— What this task involves —
Rewrite the records as a JSON list of strings, one string per line, from the line that contains "The height and width of the screenshot is (458, 990)." through the end of the records, leaving out blank lines and pictures.

** Start of Records for the exercise **

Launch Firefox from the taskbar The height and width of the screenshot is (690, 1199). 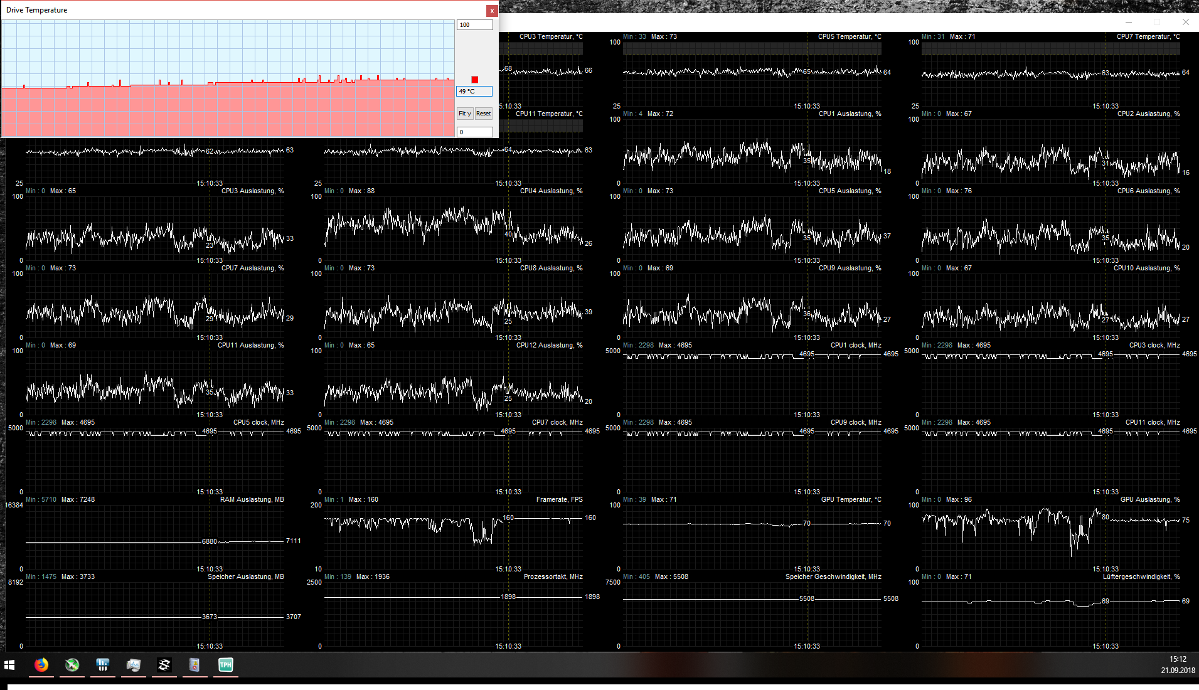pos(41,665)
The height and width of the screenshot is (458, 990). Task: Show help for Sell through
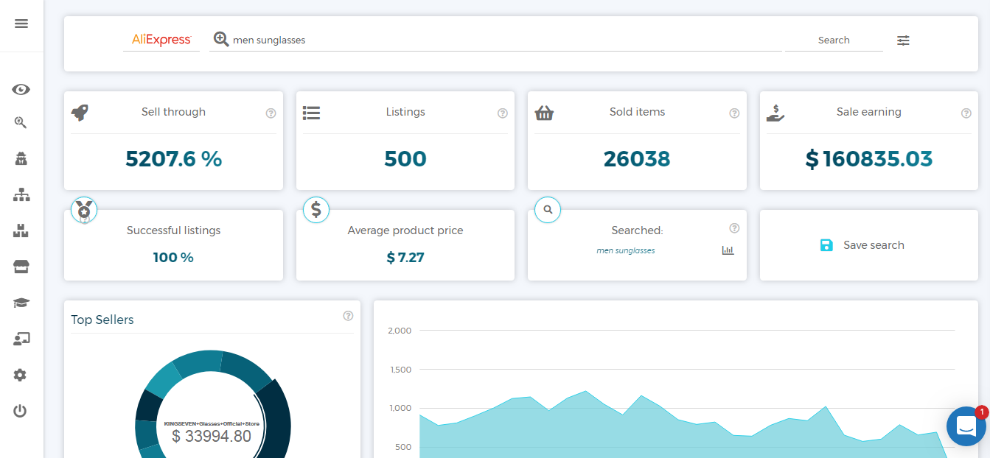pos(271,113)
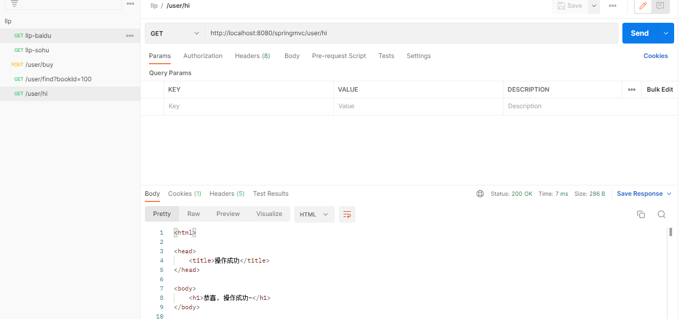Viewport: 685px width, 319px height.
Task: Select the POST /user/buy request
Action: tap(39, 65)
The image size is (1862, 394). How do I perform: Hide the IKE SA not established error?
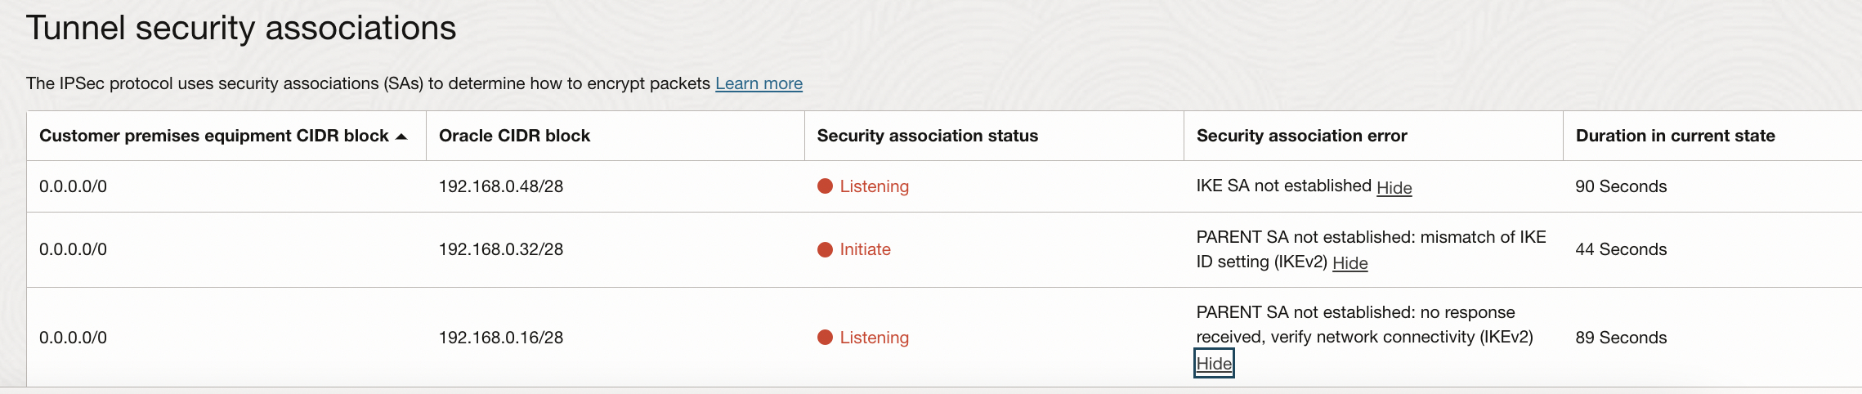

** End of Records for the exercise **

— Final result —
[
  "The height and width of the screenshot is (458, 990). Task: Show help for Sell through",
  "pos(271,113)",
  "Viewport: 685px width, 319px height.",
  "Task: Select the POST /user/buy request",
  "Action: tap(39, 65)",
  "The image size is (1862, 394). How do I perform: Hide the IKE SA not established error?"
]